「俺を野に放つと…」 幹事長交代、首相は危険を感じた
石井潤一郎
穏やかならざる秋の人事である。長期政権の総仕上げに向かう安倍晋三首相の胸中はいかばかりか。
9月11日午前、東京・永田町の自民党本部。臨時総務会で幹事長続投が正式に決まった二階俊博氏(80)と首相は、互いに手をつないで笑みを浮かべた。二階氏はその後の記者会見で「党役員人事も内閣改造も、安倍総理の考えはしっかり反映された形になっている」と述べた。
円満人事を強調した首相と二階氏。だが、その過程では激しい攻防を繰り広げていた。
二階氏を続投させるか、否か――。内閣改造・党役員人事で、首相の最大の悩みは二階氏の処遇だった。

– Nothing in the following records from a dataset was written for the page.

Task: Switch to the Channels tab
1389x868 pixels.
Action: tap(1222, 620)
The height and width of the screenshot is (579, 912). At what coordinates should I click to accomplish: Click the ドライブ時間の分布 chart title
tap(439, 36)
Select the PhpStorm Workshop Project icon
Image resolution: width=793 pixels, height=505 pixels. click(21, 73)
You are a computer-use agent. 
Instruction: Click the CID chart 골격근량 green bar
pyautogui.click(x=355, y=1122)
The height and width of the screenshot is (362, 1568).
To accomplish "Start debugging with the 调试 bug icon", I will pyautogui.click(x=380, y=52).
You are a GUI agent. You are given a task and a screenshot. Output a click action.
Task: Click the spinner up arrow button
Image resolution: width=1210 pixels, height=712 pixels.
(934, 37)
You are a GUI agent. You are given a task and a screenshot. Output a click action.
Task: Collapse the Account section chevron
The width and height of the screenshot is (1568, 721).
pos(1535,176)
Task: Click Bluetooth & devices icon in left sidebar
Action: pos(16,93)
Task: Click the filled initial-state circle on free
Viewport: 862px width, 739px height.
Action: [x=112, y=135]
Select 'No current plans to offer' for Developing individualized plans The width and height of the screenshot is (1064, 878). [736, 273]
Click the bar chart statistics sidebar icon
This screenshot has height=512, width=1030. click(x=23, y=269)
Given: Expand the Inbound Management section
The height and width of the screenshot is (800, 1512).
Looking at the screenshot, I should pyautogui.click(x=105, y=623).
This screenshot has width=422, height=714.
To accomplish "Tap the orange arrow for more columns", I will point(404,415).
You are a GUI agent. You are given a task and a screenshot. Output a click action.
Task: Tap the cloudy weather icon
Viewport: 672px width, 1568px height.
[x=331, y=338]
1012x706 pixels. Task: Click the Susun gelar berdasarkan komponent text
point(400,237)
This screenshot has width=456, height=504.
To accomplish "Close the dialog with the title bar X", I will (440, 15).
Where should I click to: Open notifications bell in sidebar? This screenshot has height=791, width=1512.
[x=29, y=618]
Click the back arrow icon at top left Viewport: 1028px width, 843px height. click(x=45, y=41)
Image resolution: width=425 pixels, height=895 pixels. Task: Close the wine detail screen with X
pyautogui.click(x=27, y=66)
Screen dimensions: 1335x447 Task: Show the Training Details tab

「党内を抑えられるのは、老練な二階氏しかいない」「自派閥の優遇が過ぎる。ポストを私物化している」
参院選を終え、人事の検討に入った首相の耳に届く評価は、真っ二つに割れていた。
3年前の夏、歴代最高齢で幹事長に就いた二階氏の連続在職日数は、8月初旬には歴代最長を更新した。首相周辺では、高齢などを理由に交代を求める声が大きくなっていった。